What turns the set-top into the hub of a home network is i.Link, Sony’s version of Apple’s FireWire high-bandwidth interface. The i.Link connection can transmit data at a speedy 400 megabits per second, and Sony already includes it on some camcorders and the VAIO notebook. Last May, Sony teamed with seven other consumer electronics companies, including Philips, in announcing a standard specification-known as home audio-visual interoperability, or HAVi-that should let these companies’ products all talk via i.Link. For consumers, the bottom line on Aperios/HAVi/i.Link is better entertainment: You’ll be able to download the latest Mariah Carey single from the Web via your TV set-top box, route it to your digital video disk player, and be boogeying in no time.

Of course, Bill Gates has his own plans for your living room. Not only is Microsoft promoting Windows CE as an alternative OS for set-tops, but along with Intel, the Redmond empire is pushing its Windows-centric alternative to HAVi called Home API, which can control a home’s lights, thermostat and stereo-from the safety of the PC.

The convergence war isn’t quite as simple as TVs versus PCs, however, since Sony’s vision for your living room doesn’t necessarily rely on a set-top box. “What’s going to be interesting is home networks where devices are capable of advertising their presence and their capabilities and working together cooperatively,” says Rodger Lea, the CSL grad who directs Sony’s Distributed Systems Laboratory in San Jose, Calif., a 70-person outpost of the Suprastructure Center that monitors U.S. developments and supports Sony’s U.S. product groups. “One of the key things we’ve tried to achieve with HAVi is that [like the Internet] it’s very distributed-we don’t want to rely on a single device to be the controller in the home: Any device can be the controller.
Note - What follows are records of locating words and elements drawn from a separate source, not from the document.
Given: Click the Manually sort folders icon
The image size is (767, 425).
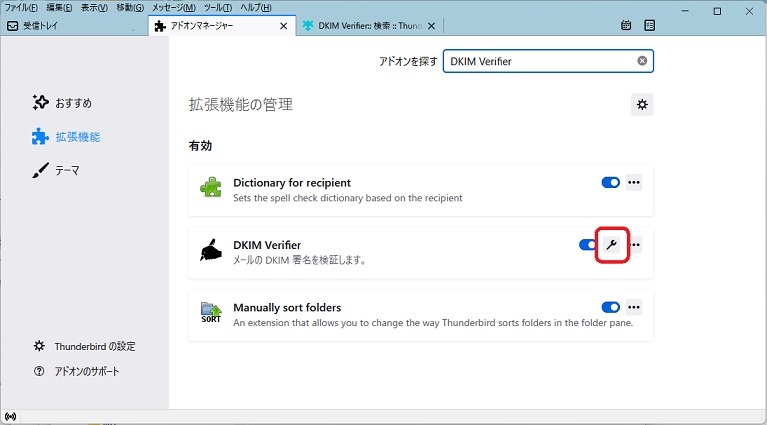Looking at the screenshot, I should (210, 312).
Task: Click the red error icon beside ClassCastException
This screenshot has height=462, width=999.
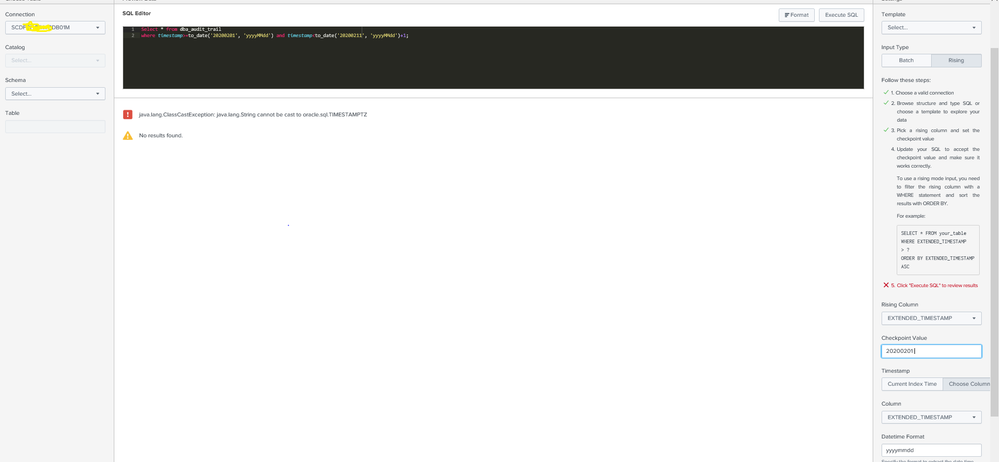Action: pyautogui.click(x=127, y=115)
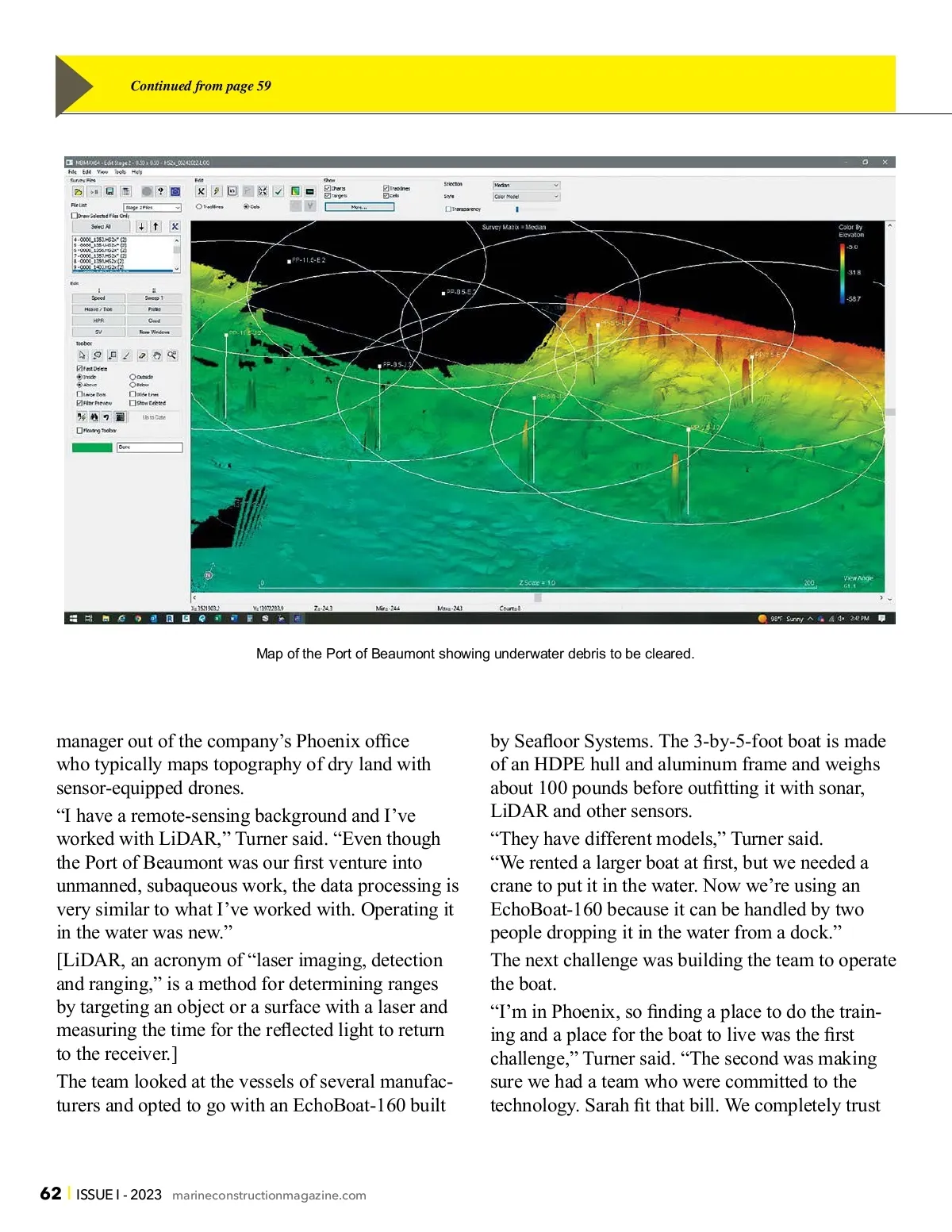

This is very important for a consumer electronics company which sells a range of appliances. It’s obviously less important for a PC company, which has a very PC-centric view of the world.”

But the situation is evolving almost daily. In the latest twist, Sony and Microsoft have actually joined hands, along with a score of other firms, to advance yet another standard-Universal Plug and Play-based on the protocols that govern the Internet. “What you’re looking at is convergence. What used to be separate turfs are becoming a single market, and there is a huge struggle for who will dominate,” says MIT computer science professor Carl Hewitt, who once taught alongside Tokoro at Keio University and spent time at CSL. “Bar none, the biggest challenge for the CSL is to lead Sony through this paradigm shift.”

It’s a challenge Tokoro is looking toward with confidence. In the future, says Tokoro, “Sony will not only be a leading-edge consumer electronics manufacturer, but also a company which provides network service infrastructure as well as services on the network.” And not just any networked-consumer electronics company, he asserts-the market leader. And his vision for CSL is no less bold. He wants his un-Japanese organization to become the “world’s number one” place for doing computer science research. The next few years will tell whether he’s succeeded, and whether his California-style transplant can lead Sony into the age of the Internet.